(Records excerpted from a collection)
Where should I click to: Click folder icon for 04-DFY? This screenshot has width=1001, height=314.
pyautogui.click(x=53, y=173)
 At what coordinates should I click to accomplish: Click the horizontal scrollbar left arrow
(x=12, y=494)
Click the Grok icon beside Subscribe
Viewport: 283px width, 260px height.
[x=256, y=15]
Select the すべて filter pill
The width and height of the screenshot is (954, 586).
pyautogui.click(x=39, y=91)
--
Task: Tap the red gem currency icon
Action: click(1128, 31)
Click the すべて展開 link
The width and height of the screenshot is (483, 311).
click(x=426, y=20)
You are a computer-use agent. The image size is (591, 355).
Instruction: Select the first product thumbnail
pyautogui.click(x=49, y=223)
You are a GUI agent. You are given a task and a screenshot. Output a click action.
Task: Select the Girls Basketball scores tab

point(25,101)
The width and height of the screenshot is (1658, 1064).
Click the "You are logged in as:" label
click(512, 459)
---
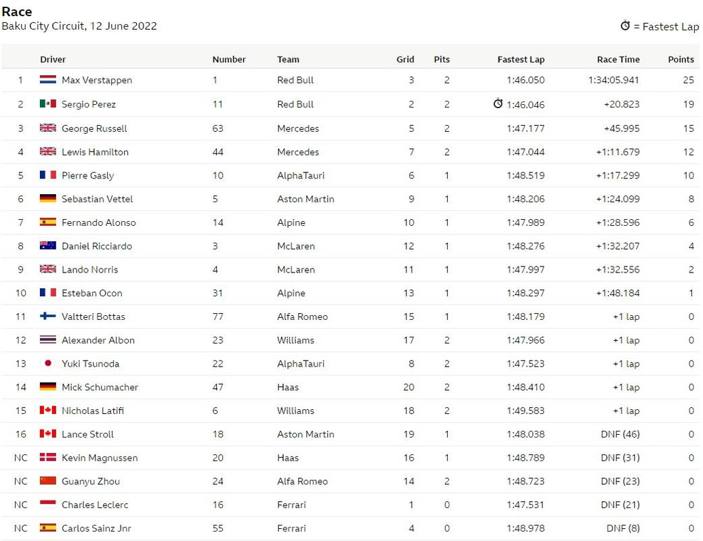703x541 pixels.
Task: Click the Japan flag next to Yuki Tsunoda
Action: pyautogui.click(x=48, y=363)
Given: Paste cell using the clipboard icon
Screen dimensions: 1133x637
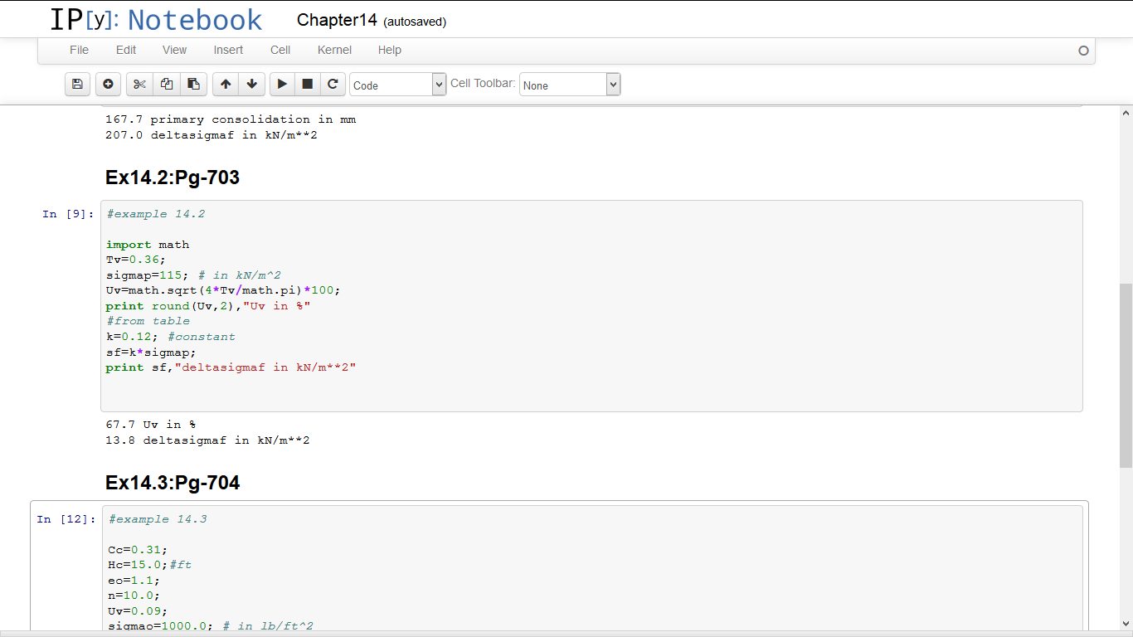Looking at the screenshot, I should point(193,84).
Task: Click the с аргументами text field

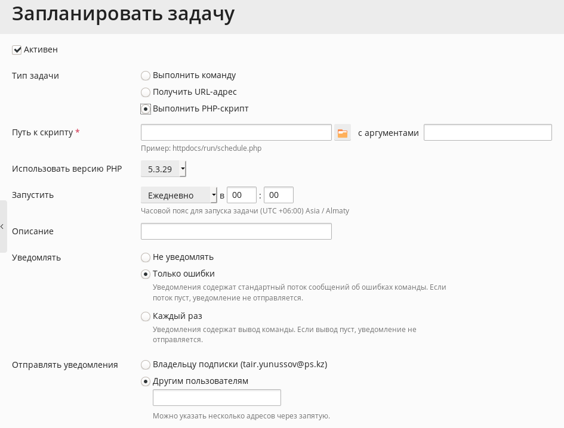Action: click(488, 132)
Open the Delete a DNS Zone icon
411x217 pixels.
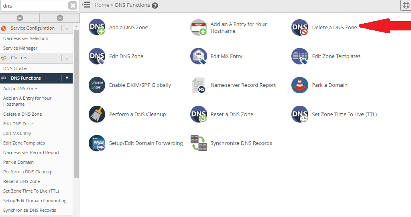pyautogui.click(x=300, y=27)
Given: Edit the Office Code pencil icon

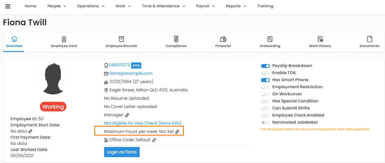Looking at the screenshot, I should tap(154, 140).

WORK REQUEST>
Please give the number of lines above that contain "agent", without any other words.

TASK SOLUTION>
2